Enter Logan, who has long since ditched the heroic visage and moniker of Wolverine. He’s older, he’s an alcoholic, his claws still work but come out all bent, his healing ability is slowing down, he works tirelessly as a limo driver ferrying racist frat boys around the place. He works for money so that he may buy medicine, which he transports over the Mexican border to a settlement in the middle of nowhere, where a senile Charles Xavier (Patrick Stewart) resides.

Xavier lives in this big empty water tank, that hearkens back to Cerebro – the structure he used to connect with other mutants out in the world. Unfortunately, Xavier is a shadow of his former self suffering from these seizures that amplify his psychic powers that triggers fatal seizures in all those around him. These can only be controlled through administration of the medicine Logan brings to him, but it causes him to have mood swings where he lashes out at Logan. He’s basically become a burden, far from the Xavier we knew and looked up to in the previous Xmen movies.

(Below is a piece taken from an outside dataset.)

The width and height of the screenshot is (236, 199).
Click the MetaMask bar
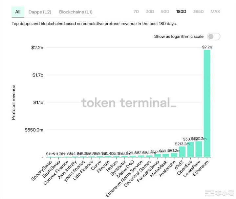point(166,156)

There is still that wisdom that comes and go, but Xavier has reached a second childishness.  At times it can be really hard to watch.

Sir Patrick Stewart returns to play Professor Xavier for the last time.

We are never given an explanation of what happened to the Xmen, it is implied that Xavier had an accident related to his seizures. Regardless, Xavier’s school for the gifted is gone – the Xmen are no more, we don’t even learn what happened to Magneto or the brotherhood of the mutants, but presumably they are gone also. Humanity has advanced oblivious of all the secret battles the X-men fought against the brotherhood.

It hasn’t stopped humanity from experimenting on child mutants in the name of ye olde super soldier plot. In comes the child, a girl called Laura (a real strong child performance from Dafne Keen). She possesses the same healing abilities as wolverine, and a similar set of adamantium claws that were grafted into her body for some nefarious military purposes. We learn that she was cloned from Wolverine’s blood, so she is in effect Wolverine’s daughter – possessing the same uncontrollable bouts of rage that old Wolvey is prone to. She is being hunted for by the authorities led by a bad hombre with a robot arm (Boyd Holbrook). Inevitably Logan buoyed on by Xavier must step in to look after Laura and transport her North of the Canadian border out of harm’s way.

From there Logan becomes something of a road movie, with the chase thriller dynamic of the Terminator as the authorities play catchup. It becomes something of a rolling odyssey, with daughter, daddy Logan and grand father meeting other characters along the way that challenge and colour their own disillusioned view of this failing world. Although spoilers, it’s still mainly pain, sadness and suffering.

Why would Logan need a shovel, surely he can just use his claws. Ah but what about tetanus Charlie? What about tetanus?

It doesn’t quite hit the emotional moments as well as it perhaps could do. There is ample opportunity here to make all the grown men cry but it’s always falls short and the movie kind of just continues. It’s not helped by the fact that Logan feels largely unsympathetic at times. All the posters will have you thinking old man Logan will be accepting responsibility for this kid, but it never really happens. In so many ways Logan is Terminator 2, but whilst that movie did hit the emotional moments in between the action, even if it was cheesy, it made it more than just another sci-fi action movie. Logan could have gone in this direction, but it doesn’t.

It’s all rage against the dying of the light.

And whilst there maybe hope, you’ll never live long enough to see it.


Perhaps this is the superhero movie we deserve. No doubt Logan is a well made movie in places, through its fleeting moments of grace and character interaction. It’s interesting in how we are seeing this superhero movie being influenced by other genres such as the Western. It certainly is a strong note for Hugh Jackman to bow out from playing Wolverine, but at the same time there is such a bleakness, a cynical indifference, about the movie – it just left me cold and a little depressed. I guess what I am trying to say is that the world right now needs the X-men more than I realised.